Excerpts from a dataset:
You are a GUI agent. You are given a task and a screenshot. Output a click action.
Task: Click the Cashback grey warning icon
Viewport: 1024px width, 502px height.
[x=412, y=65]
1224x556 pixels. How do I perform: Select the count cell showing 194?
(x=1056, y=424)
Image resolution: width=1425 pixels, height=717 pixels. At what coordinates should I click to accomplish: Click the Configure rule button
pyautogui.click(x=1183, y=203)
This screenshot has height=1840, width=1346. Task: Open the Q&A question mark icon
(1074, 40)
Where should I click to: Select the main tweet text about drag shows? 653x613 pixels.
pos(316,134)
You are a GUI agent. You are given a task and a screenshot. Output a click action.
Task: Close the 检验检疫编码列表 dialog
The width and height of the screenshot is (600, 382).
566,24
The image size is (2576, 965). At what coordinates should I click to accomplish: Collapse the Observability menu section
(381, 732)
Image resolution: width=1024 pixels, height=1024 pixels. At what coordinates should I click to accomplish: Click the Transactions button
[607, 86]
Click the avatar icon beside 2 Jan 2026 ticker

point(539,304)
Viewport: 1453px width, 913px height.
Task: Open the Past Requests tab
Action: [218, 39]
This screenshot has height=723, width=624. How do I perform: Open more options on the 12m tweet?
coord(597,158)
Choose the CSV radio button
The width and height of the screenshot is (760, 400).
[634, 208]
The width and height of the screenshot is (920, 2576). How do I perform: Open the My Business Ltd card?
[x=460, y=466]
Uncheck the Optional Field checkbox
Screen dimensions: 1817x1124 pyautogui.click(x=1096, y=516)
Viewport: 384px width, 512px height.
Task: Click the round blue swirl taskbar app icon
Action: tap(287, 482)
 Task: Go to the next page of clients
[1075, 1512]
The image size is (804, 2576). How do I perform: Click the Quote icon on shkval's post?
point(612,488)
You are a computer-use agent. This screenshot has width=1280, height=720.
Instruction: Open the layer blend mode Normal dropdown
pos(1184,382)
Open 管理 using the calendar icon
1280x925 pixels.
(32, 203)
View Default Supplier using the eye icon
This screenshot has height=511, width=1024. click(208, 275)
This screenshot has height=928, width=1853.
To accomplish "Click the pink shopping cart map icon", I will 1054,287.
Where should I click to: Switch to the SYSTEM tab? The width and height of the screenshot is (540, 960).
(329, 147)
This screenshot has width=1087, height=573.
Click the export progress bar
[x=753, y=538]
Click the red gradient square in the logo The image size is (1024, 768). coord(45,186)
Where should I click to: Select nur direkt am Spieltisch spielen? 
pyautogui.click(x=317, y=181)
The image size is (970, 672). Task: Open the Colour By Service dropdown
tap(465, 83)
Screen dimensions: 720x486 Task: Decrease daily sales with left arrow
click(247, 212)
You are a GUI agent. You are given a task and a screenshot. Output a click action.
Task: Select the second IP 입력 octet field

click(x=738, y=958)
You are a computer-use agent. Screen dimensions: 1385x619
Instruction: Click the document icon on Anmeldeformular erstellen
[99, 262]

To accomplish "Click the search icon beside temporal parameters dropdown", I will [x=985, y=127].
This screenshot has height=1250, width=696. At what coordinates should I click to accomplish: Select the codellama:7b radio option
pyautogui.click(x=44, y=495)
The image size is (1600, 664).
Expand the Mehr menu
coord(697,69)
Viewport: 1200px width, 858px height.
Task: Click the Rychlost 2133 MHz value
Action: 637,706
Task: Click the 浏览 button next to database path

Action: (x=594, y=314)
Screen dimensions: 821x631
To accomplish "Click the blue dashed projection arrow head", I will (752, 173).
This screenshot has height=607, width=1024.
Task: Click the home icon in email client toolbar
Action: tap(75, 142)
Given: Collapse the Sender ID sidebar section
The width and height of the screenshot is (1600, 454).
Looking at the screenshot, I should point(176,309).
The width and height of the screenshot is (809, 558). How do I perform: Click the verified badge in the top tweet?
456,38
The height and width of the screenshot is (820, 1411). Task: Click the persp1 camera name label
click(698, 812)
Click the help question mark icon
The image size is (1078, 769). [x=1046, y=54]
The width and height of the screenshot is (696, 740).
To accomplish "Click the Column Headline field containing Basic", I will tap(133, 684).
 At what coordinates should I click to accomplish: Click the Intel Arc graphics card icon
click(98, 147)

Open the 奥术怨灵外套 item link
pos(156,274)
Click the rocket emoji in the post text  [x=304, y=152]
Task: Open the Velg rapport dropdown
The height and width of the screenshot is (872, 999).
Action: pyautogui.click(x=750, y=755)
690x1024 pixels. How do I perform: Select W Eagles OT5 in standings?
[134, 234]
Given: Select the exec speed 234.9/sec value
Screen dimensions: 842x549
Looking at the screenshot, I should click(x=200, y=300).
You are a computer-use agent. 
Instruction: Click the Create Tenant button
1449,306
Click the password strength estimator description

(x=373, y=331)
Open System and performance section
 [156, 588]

Task to carry out:
In the records above, collect each line with "computer".

Expected answer:
You are a computer-use agent. This screenshot has width=1280, height=720.
You are a computer-use agent. Screen dimensions: 1385x619
You are a computer-use agent. 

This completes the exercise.